Question d'étymologie (Oligos veut dire «peu abondant» en grec ancien, ndlr) et de petit ratio ultra-fortuné au regard de la majorité laborieuse, en sa rude terre natale de Kiev?

«Il y a plus de milliardaires en Russie aujourd'hui qu'en France (Forbesen a décompté 100 en Russie et 9 en Ukraine en 2012, ndlr). Mais en France, vous avez des chefs d'entreprise et en Russie, seulement des oligarques!» (rires). «Ceux qui ont fait fortune après l'effondrement de l'Empire soviétique sont des oligarques, c'est vrai. Mais depuis, les choses ont évolué, d'autres générations sont apparues avec un autre chemin et une autre vision. Et ce qualificatif me semble aujourd'hui faux et artificiel. Cela dit, je ne m'en offusque pas, je comprends qu'il y ait des différences culturelles entre nous. je ne choisis pas l'épithète que l'on me donne, j'accepte cette liberté d'opinion», répond posément ce financier international qui possède quatre chaînes de télévision et un tabloid en Ukraine post-soviétique, donc une certaine pratique de la presse.

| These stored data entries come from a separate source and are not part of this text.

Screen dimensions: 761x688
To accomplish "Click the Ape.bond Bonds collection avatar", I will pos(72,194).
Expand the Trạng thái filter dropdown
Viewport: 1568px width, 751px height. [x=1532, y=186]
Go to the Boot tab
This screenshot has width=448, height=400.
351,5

«Je préfère la liberté au pouvoir»

Beaucoup de ces fortunes colossales venues de l'ex-URSS se tournent désormais vers l'action philanthropique et l'investissement culturel. L'art a la cote, comme l'a prouvé son cadet Roman Abramovich qui a créé Le Garage, temple de l'art contemporain à Moscou, avec sa compagne Dasha Zhukova.

Le mécénat tendance arty est-il un passage obligé du prestige, une sauvegarde ou un engagement sincère, un devoir d'État ou une affaire personnelle? «C'est une question qui revient toujours et qui dépasse mon seul cas. J'ai peut-être hérité le goût de l'art de mes parents et le besoin d'agir de mon sang. Quand je vois un philanthrope, je ne m'interroge pas sur ses raisons, je constate ce qu'il fait. Et s'il y vient d'abord pour des questions d'image ou de vanité, ce n'est qu'une première étape.

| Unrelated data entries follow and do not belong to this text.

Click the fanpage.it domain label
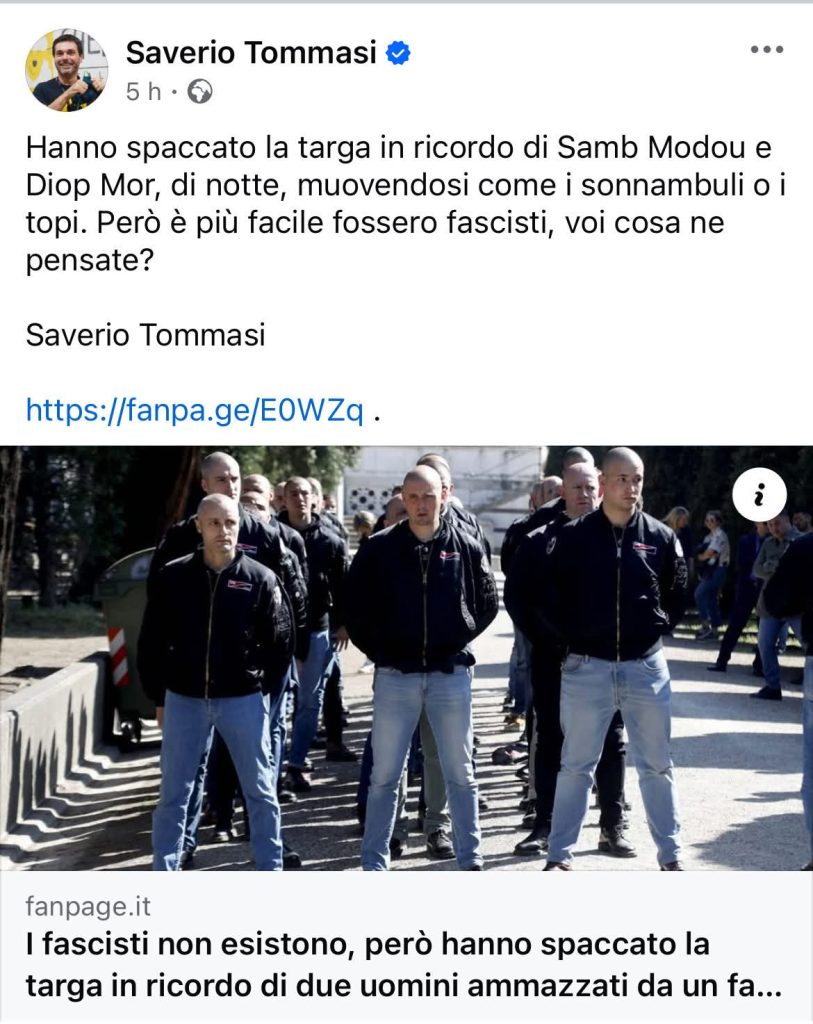Screen dimensions: 813x1024 click(x=88, y=906)
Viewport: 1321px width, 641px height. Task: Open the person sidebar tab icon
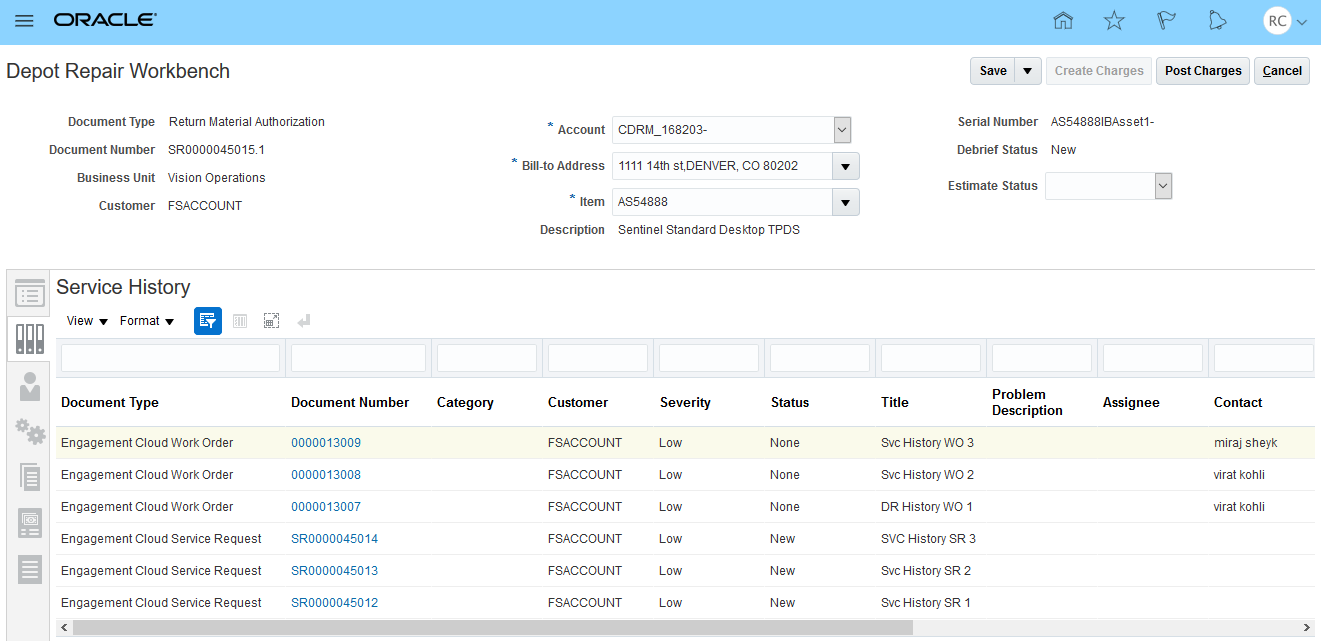click(x=30, y=387)
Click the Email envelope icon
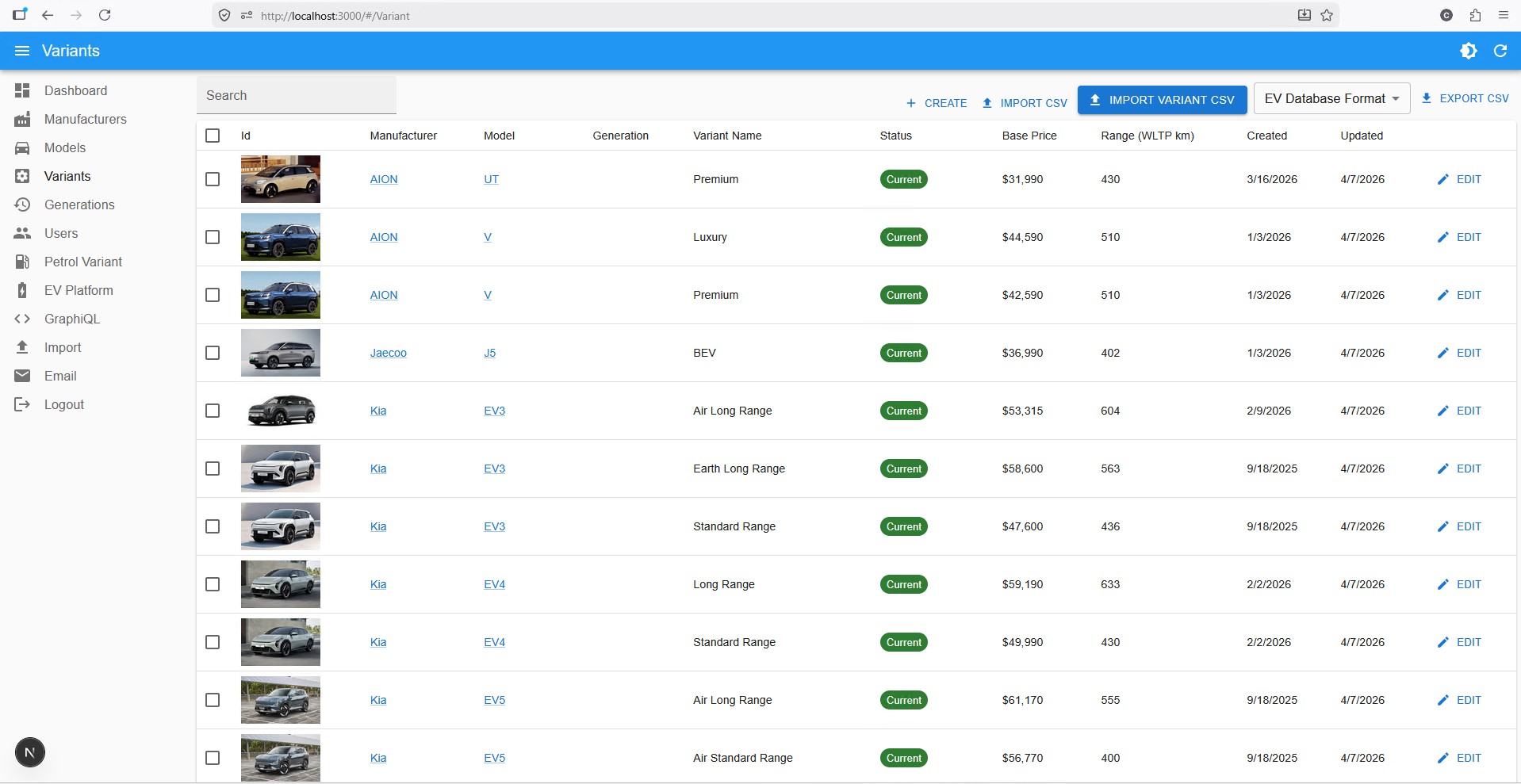1521x784 pixels. click(22, 376)
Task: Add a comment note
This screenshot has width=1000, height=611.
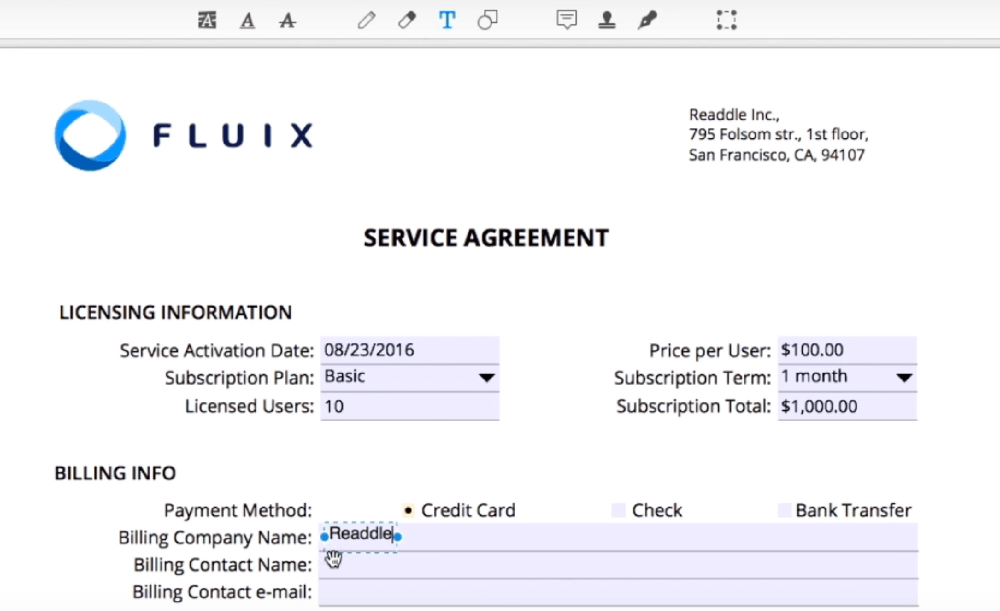Action: click(x=567, y=20)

La suivante, la plus importante, est la probabilité qu'il puisse devenir un vrai philanthrope. En ce qui me concerne, le mécénat a envahi ma vie, a pris autant d'importance que mes affaires», explique cet ingénieur qui a «un faible pour les idées, leur éclat et leur logique» et se méfie «des émotions». Pas d'excès de langage, donc.

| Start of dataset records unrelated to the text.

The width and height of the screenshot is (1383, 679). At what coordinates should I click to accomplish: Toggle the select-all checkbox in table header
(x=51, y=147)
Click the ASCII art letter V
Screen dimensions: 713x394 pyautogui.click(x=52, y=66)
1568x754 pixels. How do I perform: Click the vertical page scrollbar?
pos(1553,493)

«Ma génération a de la chance en Ukraine, dit-il. Elle peut participer à la création d'une nouvelle société. C'est un privilège unique que n'ont pas beaucoup de nations ni de générations que de pouvoir repartir complètement de zéro, de refaire l'esquisse complète d'un pays. C'est maintenant ou jamais», insite ce mécène qui a a promis de donner la moitié de sa fortune, comme Warren Buffet, l'investisseur américain surnommé «l'oracle d'Omaha» ou Bill Gates, le fondateur de Microsoft.

«Il y a deux façons de faire avancer les choses. La première est d'être dans un gouvernement, chose que je déteste. La seconde vient de cette société civile toute neuve. Je préfère la liberté au pouvoir. Agir pour promouvoir mon pays, la démocratie, soutenir l'éducation, pour les générations à venir, les politiques, les hommes d'affaires de demain». Fils unique d'un ingénieur et d'une professeur de chimie, élevé entre les livres d'art et de sciences, Victor Pinchuk a pris la culture comme étendard depuis la fondation du Pinchuk Art Center à Kiev, en septembre 2006.

Depuis 2009, ce collectionneur «passionné» d'art contemporain a lancé le «Future Generation Art Prize» qui récompense un jeune artiste, confortablement doté (100.000$). Le jury regroupe les quatre plus grands musées d'art moderne, Centre Pompidou, Tate Modern de Londres, MoMA et Guggenheim de New York, via leurs directeurs.

S'y ajoutent des artistes tendance stars, Damien Hirst, Jeff Koons, Andreas Gursky, Takashi Murakami, tous très présents dans sa collection et les enchères records que le marché de l'art international lui prête... Et Elton John, «pour son oeil incroyable et son goût»! Mais là, c'est une autre histoire.